What is asked — Put every line of the listing below into a Markdown table with the columns "Row" and "Listing line." Number each row, skip blank lines, and leave the pictures out.

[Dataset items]

* Start *

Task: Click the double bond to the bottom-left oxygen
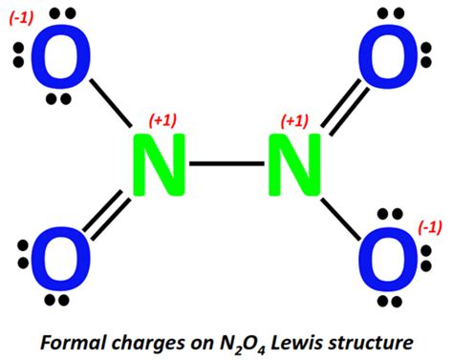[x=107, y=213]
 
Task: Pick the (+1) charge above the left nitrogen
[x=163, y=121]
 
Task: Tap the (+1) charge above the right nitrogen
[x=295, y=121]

* End *

Task output —
| Row | Listing line |
|---|---|
| 1 | Task: Click the double bond to the bottom-left oxygen |
| 2 | [x=107, y=213] |
| 3 | Task: Pick the (+1) charge above the left nitrogen |
| 4 | [x=163, y=121] |
| 5 | Task: Tap the (+1) charge above the right nitrogen |
| 6 | [x=295, y=121] |